[TASK DESCRIPTION]
Starting at the line with "Click the '*Жито' crop cell", copy each line through the last one below exactly as written, without any pictures.

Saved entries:
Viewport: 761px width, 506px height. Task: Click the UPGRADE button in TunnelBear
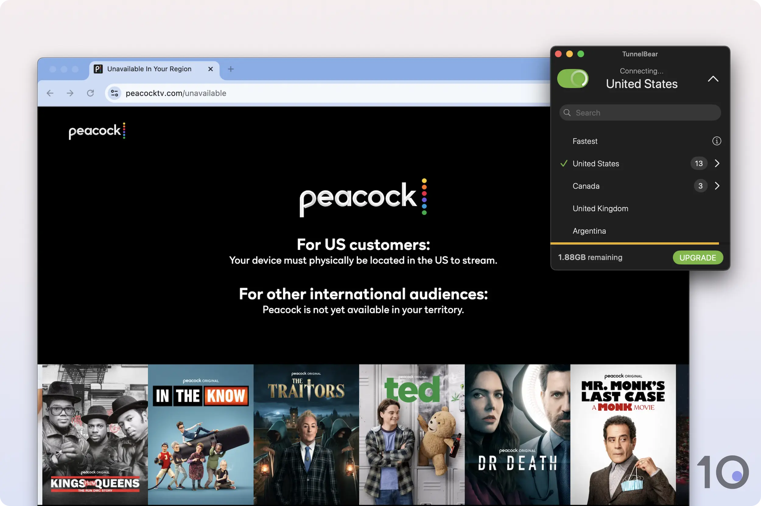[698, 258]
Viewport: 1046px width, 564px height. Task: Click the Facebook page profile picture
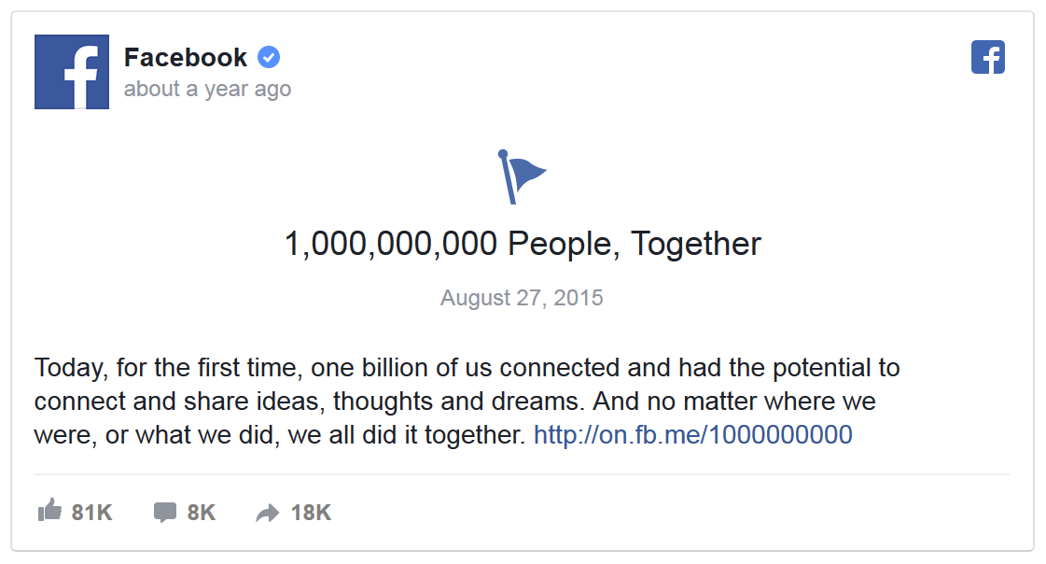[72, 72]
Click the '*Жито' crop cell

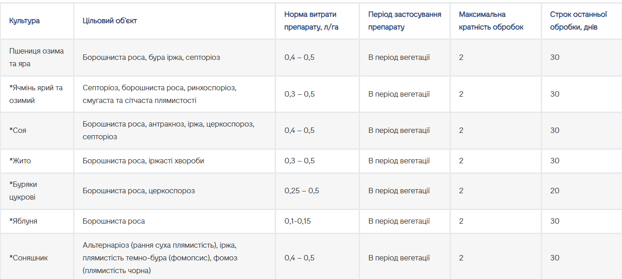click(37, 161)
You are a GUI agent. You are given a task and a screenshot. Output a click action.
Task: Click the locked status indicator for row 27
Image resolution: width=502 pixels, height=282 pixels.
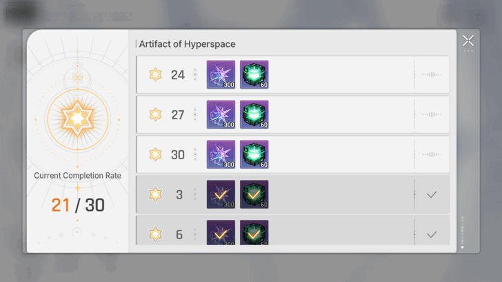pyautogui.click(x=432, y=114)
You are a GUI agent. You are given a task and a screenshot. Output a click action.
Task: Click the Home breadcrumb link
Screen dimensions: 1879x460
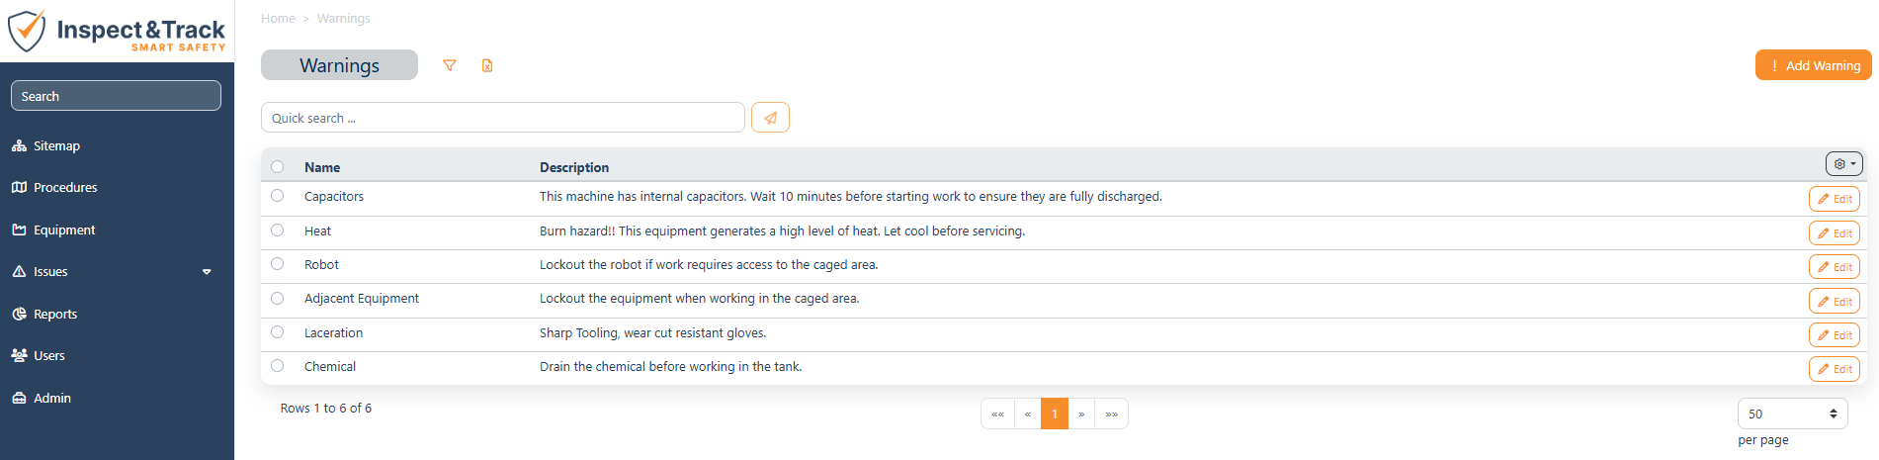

[SOLVED EXERCISE]
Click the '*Жито' crop cell

click(37, 161)
You are a GUI agent. You are given a task and a screenshot. Output a click action.
Task: Click the locked status indicator for row 27
Image resolution: width=502 pixels, height=282 pixels.
pyautogui.click(x=432, y=114)
You are a GUI agent. You are given a task and a screenshot. Output a click action.
Task: Click the Home breadcrumb link
Screen dimensions: 1879x460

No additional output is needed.